Re: [PR] RATIS-2385. Don't keep failed requests in the RetryCache. [ratis]

2026-04-11 Thread via GitHub


github-actions[bot] commented on PR #1339:
URL: https://github.com/apache/ratis/pull/1339#issuecomment-4230466824

   This PR has been marked as stale due to 60 days of inactivity. Please 
comment or remove the stale label to keep it open. Otherwise, it will be 
automatically closed in ~30 days.


-- 
This is an automated message from the Apache Git Service.
To respond to the message, please log on to GitHub and use the
URL above to go to the specific comment.

To unsubscribe, e-mail: [email protected]

For queries about this service, please contact Infrastructure at:
[email protected]



Re: [PR] RATIS-2385. Don't keep failed requests in the RetryCache. [ratis]

2026-02-09 Thread via GitHub


szetszwo commented on PR #1339:
URL: https://github.com/apache/ratis/pull/1339#issuecomment-3874348416

   @ss77892 ,  I agree that it is inconsistent for NotLeaderException for 
different cases.  A consistent approach is to add all the  calls to the 
RetryCache.  However, it adds overhead but not really solving any problems.
   
   if Ozone has already been fixed by 
[HDDS-13621](https://issues.apache.org/jira/browse/HDDS-13621), how about not 
changing Ratis?


-- 
This is an automated message from the Apache Git Service.
To respond to the message, please log on to GitHub and use the
URL above to go to the specific comment.

To unsubscribe, e-mail: [email protected]

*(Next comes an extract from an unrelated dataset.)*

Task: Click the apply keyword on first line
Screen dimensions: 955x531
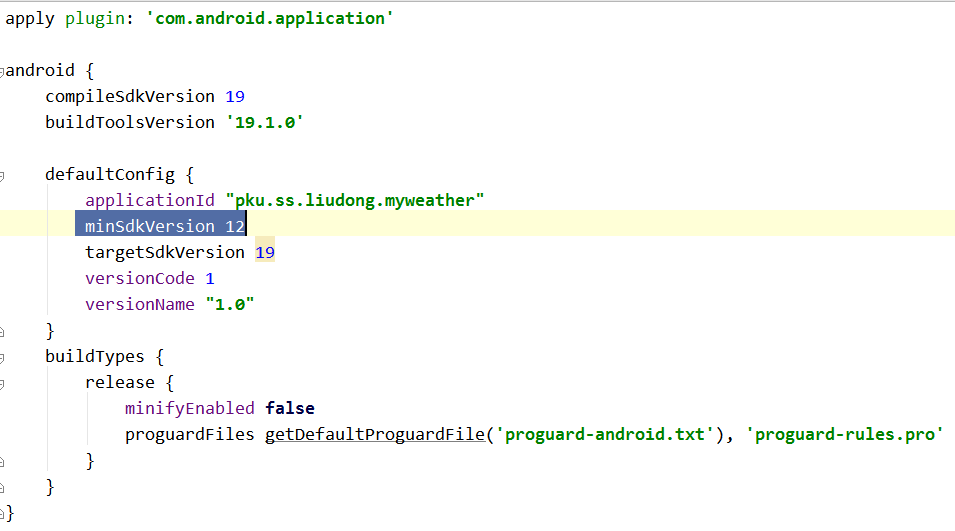Action: pyautogui.click(x=28, y=18)
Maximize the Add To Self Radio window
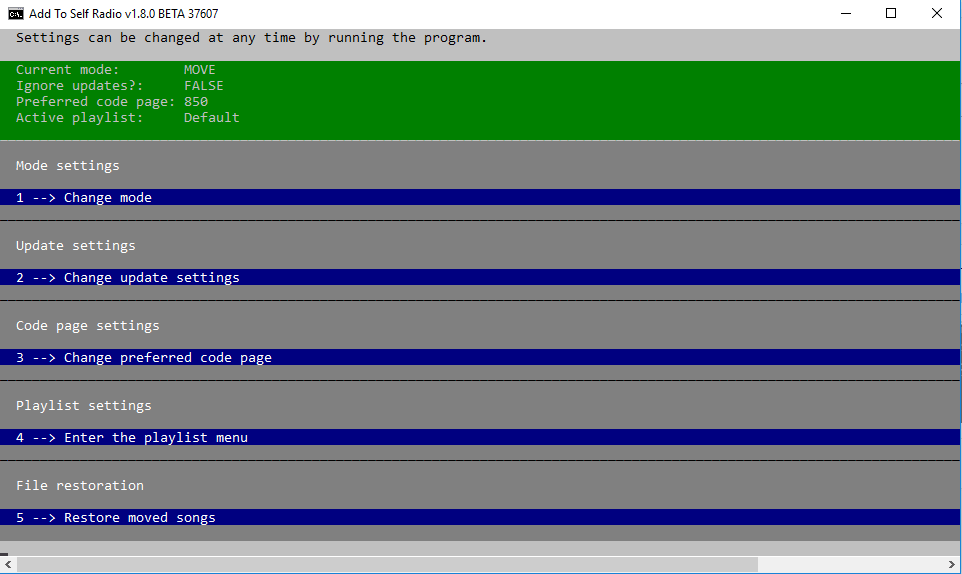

For queries about this service, please contact Infrastructure at:
[email protected]



Re: [PR] RATIS-2385. Don't keep failed requests in the RetryCache. [ratis]

2026-02-09 Thread via GitHub


ss77892 commented on PR #1339:
URL: https://github.com/apache/ratis/pull/1339#issuecomment-3874046548

   @szetszwo The workflow was following:
   1. client send the request and it successfully pass the first check and 
lands to the RetryCache. 
   2. leadership changed
   3. before landing the request to the log we find that we are not leader 
anymore and fail the request
   4. OM wants to retry the request but it checks the RetryCache directly and 
tries to get the response. Since the request failed with an exception it fails 
with the NPE.
   
   HDDS-13621 adds the check that request from the cache is successful. If it's 
not the regular logic with retry will be triggered. 
   So, from Ozone perspective the issue is already resolved. In other hand 
Ratis behavior is not consistent. Under similar circumstances (the leadership 
has been changed) the request might or might not be in the RetryCache, 
depending on the time when leadership has been changed. 


-- 
This is an automated message from the Apache Git Service.
To respond to the message, please log on to GitHub and use the
URL above to go to the specific comment.

To unsubscribe, e-mail: [email protected]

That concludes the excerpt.